Ribaltare il problema in ottica femminista, permette di stanare la retorica che ha fatto di Famiglia e Natalità due voci aggiuntive al Ministero delle Pari Opportunità. Di nuovo, non è ‘colpa’ della Destra, ma di una postura bipartisan che Ferdinanda Vigliani* nel 2009 riassume bene quando parla di

un’etica fasulla che non batte ciglio quando nelle guerre vengono carbonizzati dei bambini che non sono ‘progetti di vita’, ma soggetti umani, vivi, già nati e in grado di provare sofferenza, ma diventa ipersensibile quando si tratta di esercitare un potere sull’autodeterminazione delle donne.

Che “la società così accanita nel difendere i diritti dell’embrione si disinteressa dei bambini dal momento in cui sono nati”, del resto, Simone De Beauvoir lo scrive già nel 1949.

Il Ministro dell’Interno Piantedosi che dice “La disperazione non può mai giustificare condizioni di viaggio che mettono in pericolo la vita dei propri figli”, e colpevolizza le vittime del naufragio strumentalizzando le morti di quelle più piccole, del resto, è lo stesso dei carichi residuali (per definire i naufraghi non ancora fatti sbarcare dalla nave che li aveva tratti in salvo), e convinto sostenitore di un altro eufemismo linguistico: quello delle riammissioni informali, per dire le deportazioni forzate e arbitrarie in Slovenia dei migranti che arrivano dalla rotta balcanica e si giocano il tutto e per tutto, vita compresa, nel cosiddetto The Game.

Dubito però che Pintedosi accetterebbe – e con lui molti colleghi di uguale ma anche diverso colore politico – l’idea che noi si possa smettere di chiamare bambini i prodotti del concepimento: non un eufemismo, ma la definizione medico-scientifica di ciò che viene espulso con l’aborto volontario entro la decima settimana di gravidanza (ottava settimana dopo la fecondazione). Per dire che, in questo caso, l’eufemismo perbenista è il termine ‘bambini’ per indicare materiali organici che bambini non sono, ma ai quali la retorica antiabortista regala emozioni, parole, desideri di vita e timori noti, notissimi, eppure negati fino alla morte, ai bambini che bambini lo sono davvero, e muoiono durante il Game balcanico, in mare o nei vani dei carrelli degli aeroplani. A dirci insomma che la vita dei bambini conta sì, ma solo se circoscritta entro i confini dei reparti di maternità nazionali.

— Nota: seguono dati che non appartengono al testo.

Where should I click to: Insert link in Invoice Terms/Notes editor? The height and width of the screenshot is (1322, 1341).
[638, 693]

Che “la società così accanita nel difendere i diritti dell’embrione si disinteressa dei bambini dal momento in cui sono nati”, lo vediamo accadere ogni giorno sulle rotte dei migranti, nelle zone di conflitto, nei bordelli del turismo sessuale, agli altari dove arrivano spose bambine; persino nei meandri delle nostre case in cui la violenza sull’infanzia si consuma, senza sollevare l’indignazione dei difensori della vita, della famiglia e dei valori cattolici della tradizione italiana. Gli stessi che, se Nietzsche si fosse sbagliato, e Dio non fosse ancora morto, lo guarderebbero morire un’altra volta senza battere ciglio. Magari in mare. Magari senza degnare la sua tomba, tra le tante in un Palazzetto dello Sport, di nulla più che una battuta o una reprimenda.

Dice Gesù (in Matteo 25,35.43):

Ero straniero e mi avete accolto.

Del resto, il figlio di Dio non era italiano.

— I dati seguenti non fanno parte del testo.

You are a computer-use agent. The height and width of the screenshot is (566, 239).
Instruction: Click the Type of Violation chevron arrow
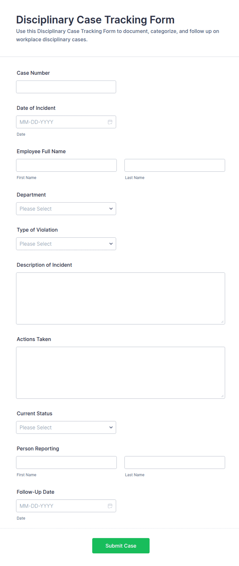coord(111,244)
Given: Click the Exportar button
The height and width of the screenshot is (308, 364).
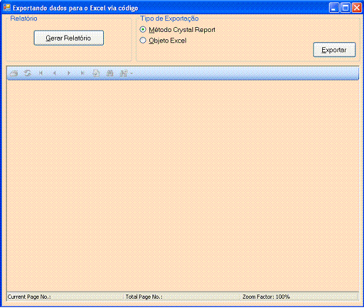Looking at the screenshot, I should [x=334, y=50].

* Bibliografia delle citazioni:
  • Angela Balzano, Per farla finita con la famiglia. Dall’aborto alle parentele postumane, Meltemi Editore, 2021.
  • Paola Leonardi, Ferdinanda Vigliani, Perché non abbiamo avuto figliDonne «speciali» si raccontano,  Franco Angeli, 2009.
  • Simone De Beauvoir, Il Secondo sesso, Il Saggiatore (originale: Le Deuxième Sexe, ed. Gallimard, 1949).